Collection entries:
····················

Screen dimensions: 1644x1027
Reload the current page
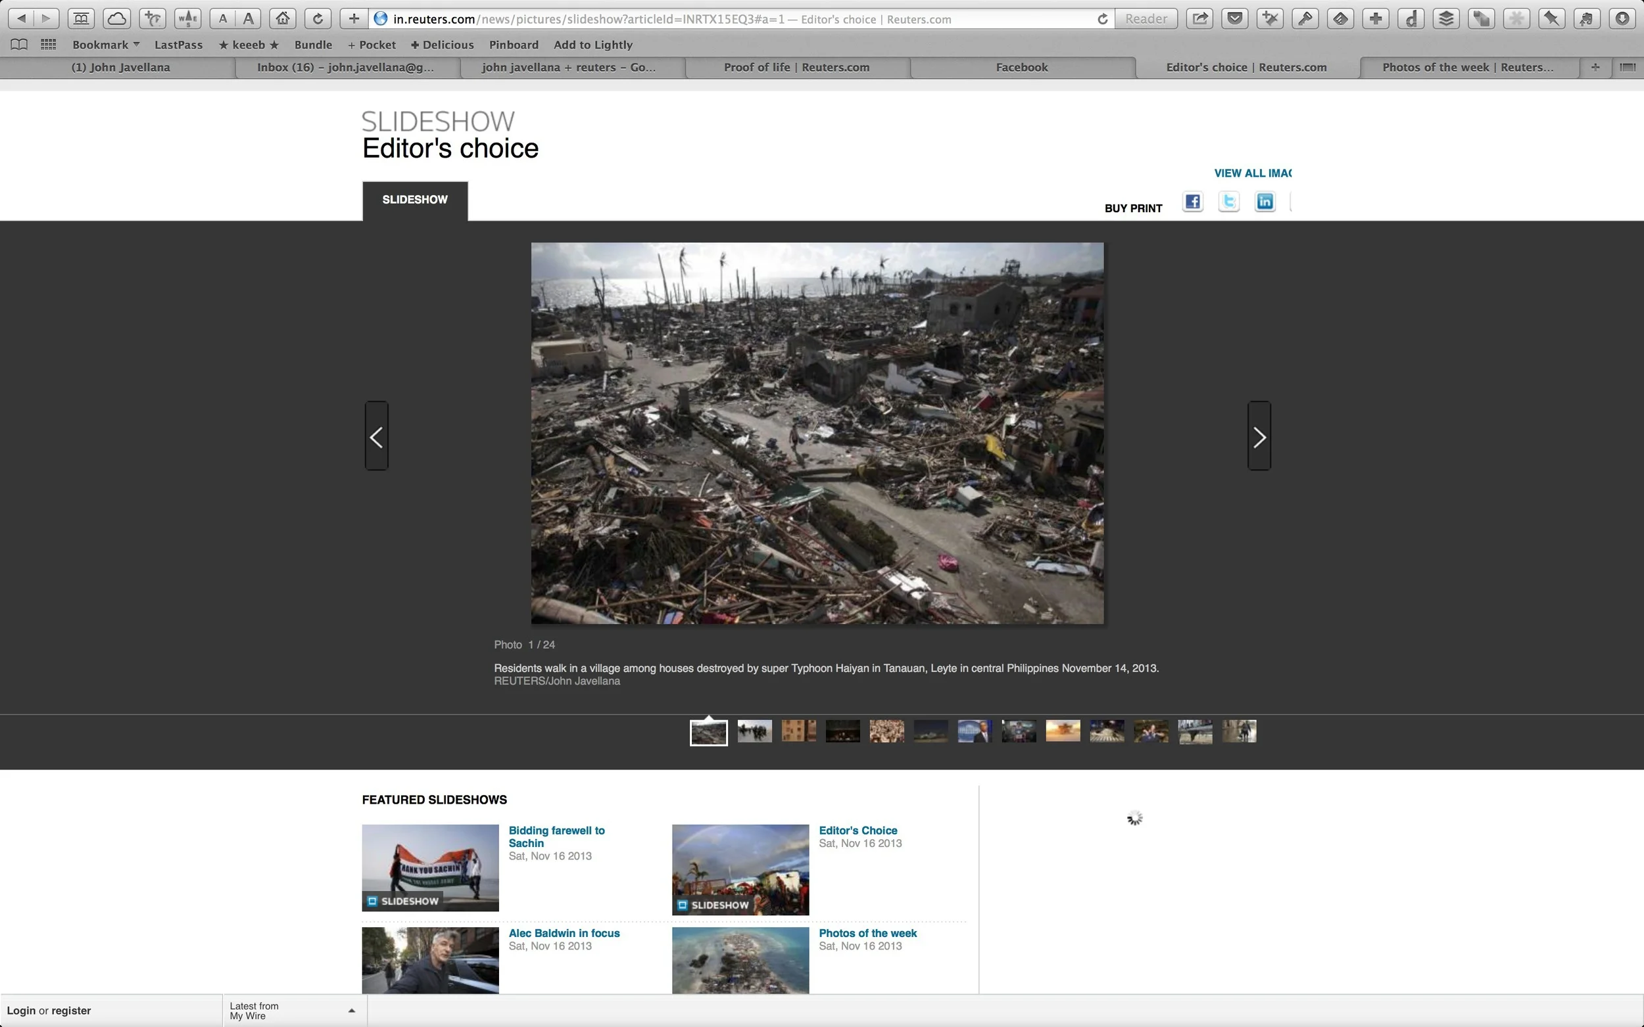[317, 18]
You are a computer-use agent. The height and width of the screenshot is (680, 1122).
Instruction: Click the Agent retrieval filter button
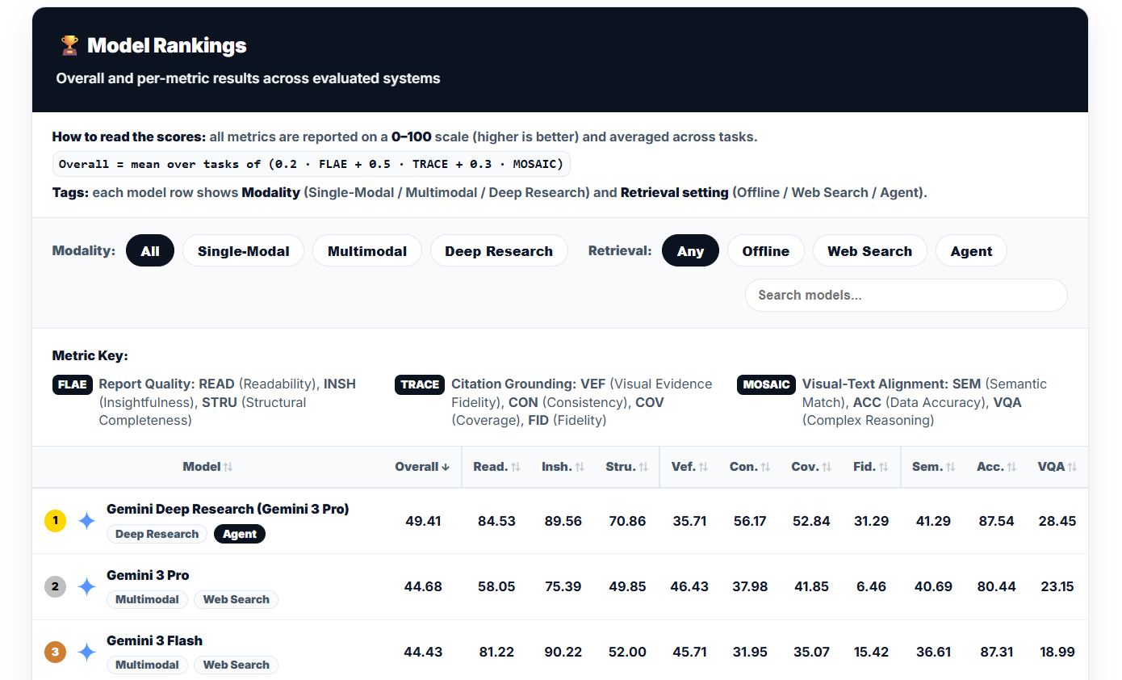point(970,251)
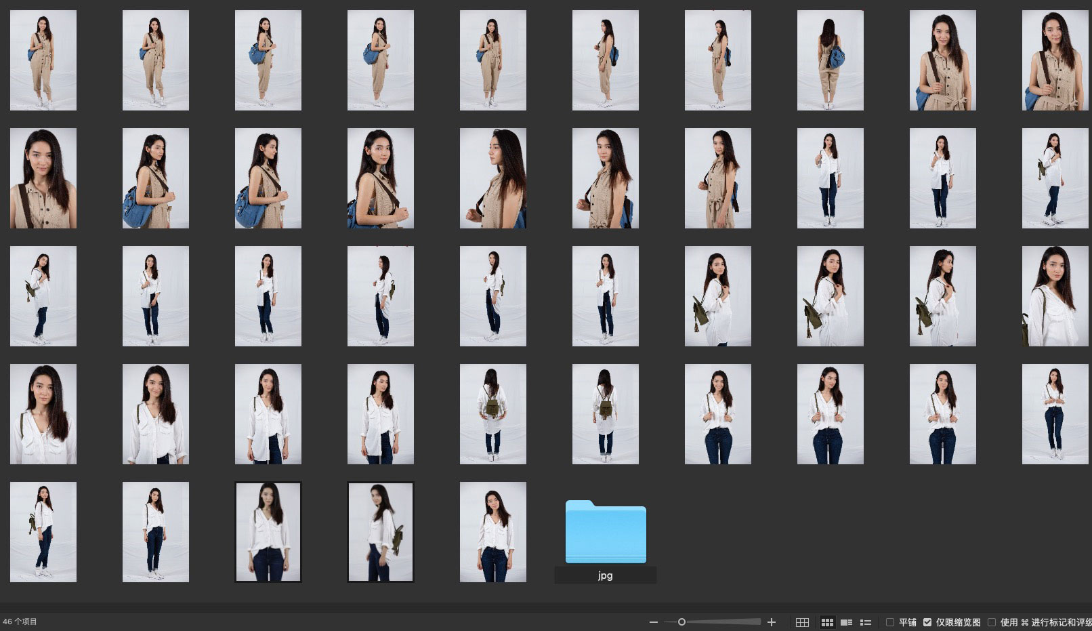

····················

Goal:
Copy the entries, beginning with the line that contains "You are a computer-use" and continuing through the end of the entries. Omit the pictures from your answer.

Output below:
You are a computer-use agent. The height and width of the screenshot is (680, 1122).
Instruction: Click the Agent retrieval filter button
point(970,251)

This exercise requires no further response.